PROBLEM DETAILS.
Under this line are records; the part from the line containing "574x323 pixels." through the line containing "This screenshot has width=757, height=426." should be repeated exactly. Please exclude pictures.

(Data excerpts)
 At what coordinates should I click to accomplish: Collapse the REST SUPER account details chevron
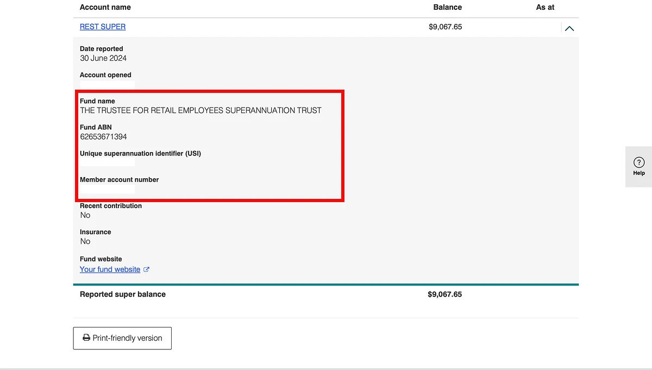click(569, 28)
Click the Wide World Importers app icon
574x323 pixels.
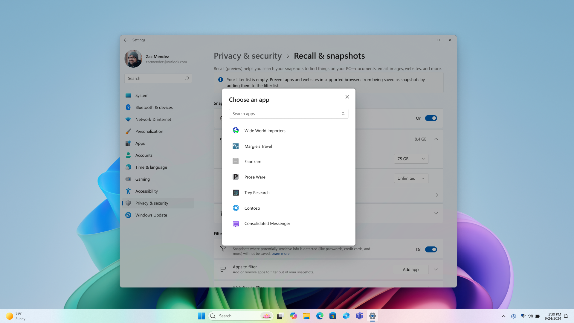click(x=235, y=130)
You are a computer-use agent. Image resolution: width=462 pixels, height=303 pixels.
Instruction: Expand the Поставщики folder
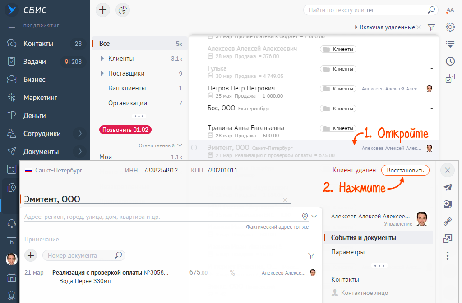pyautogui.click(x=102, y=73)
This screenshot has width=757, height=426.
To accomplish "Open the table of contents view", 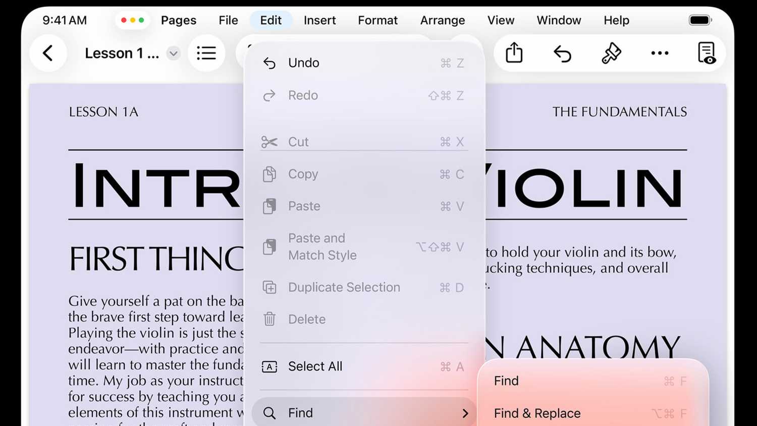I will point(206,52).
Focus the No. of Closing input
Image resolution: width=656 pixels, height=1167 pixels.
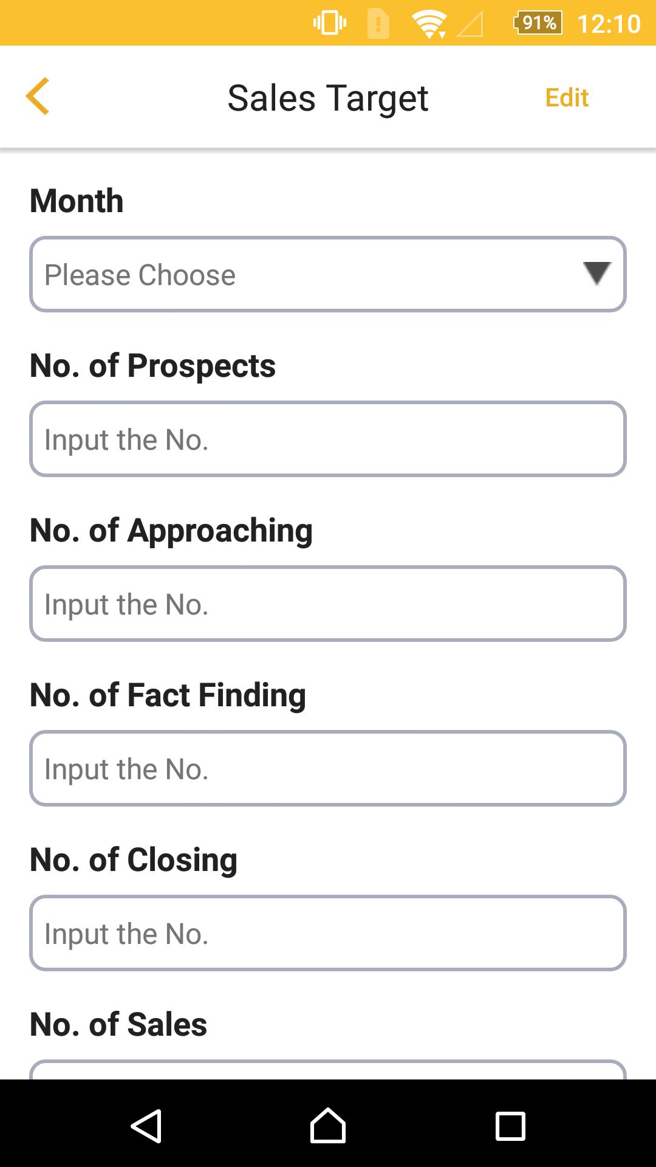328,933
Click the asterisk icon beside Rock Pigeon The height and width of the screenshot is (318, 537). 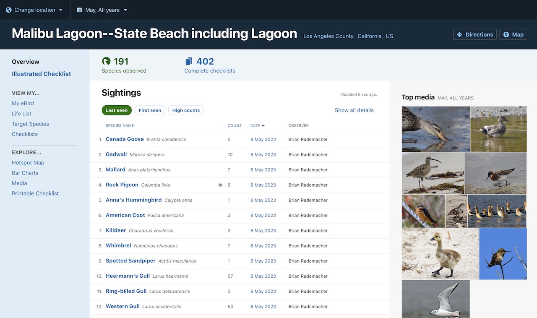pos(220,185)
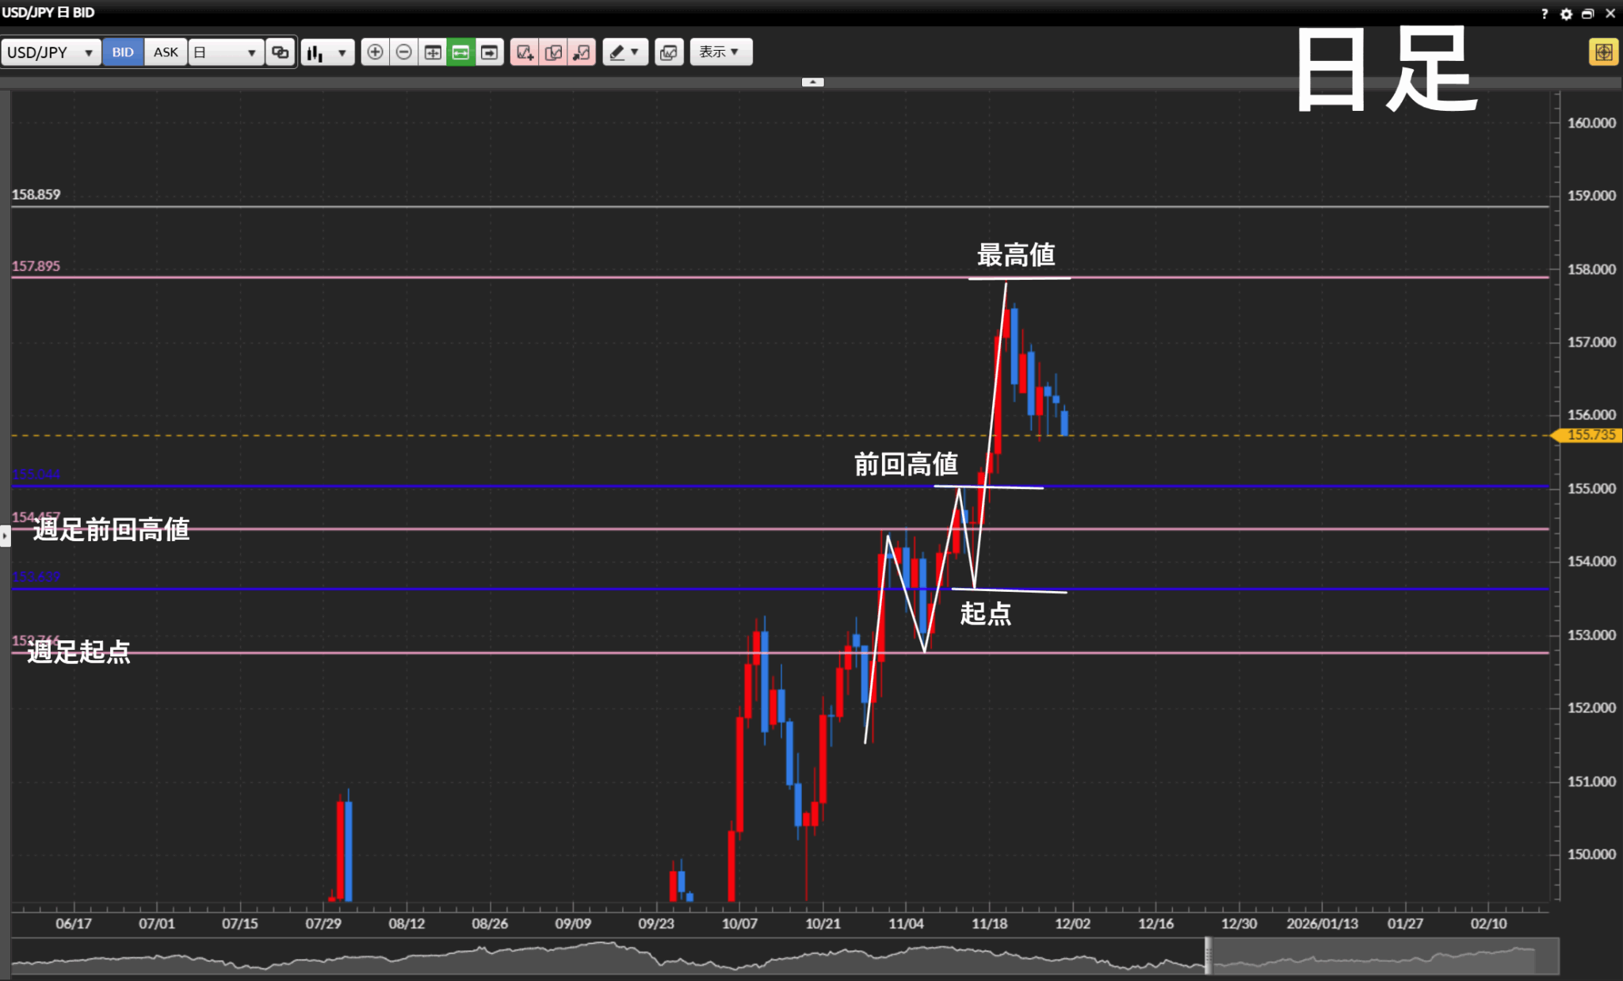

SOLUTION TO THIS EXERCISE.
574x323 pixels.
click(x=235, y=130)
You are a computer-use agent. Image resolution: width=462 pixels, height=303 pixels.
Instruction: Expand the Поставщики folder
pyautogui.click(x=102, y=73)
This screenshot has width=757, height=426.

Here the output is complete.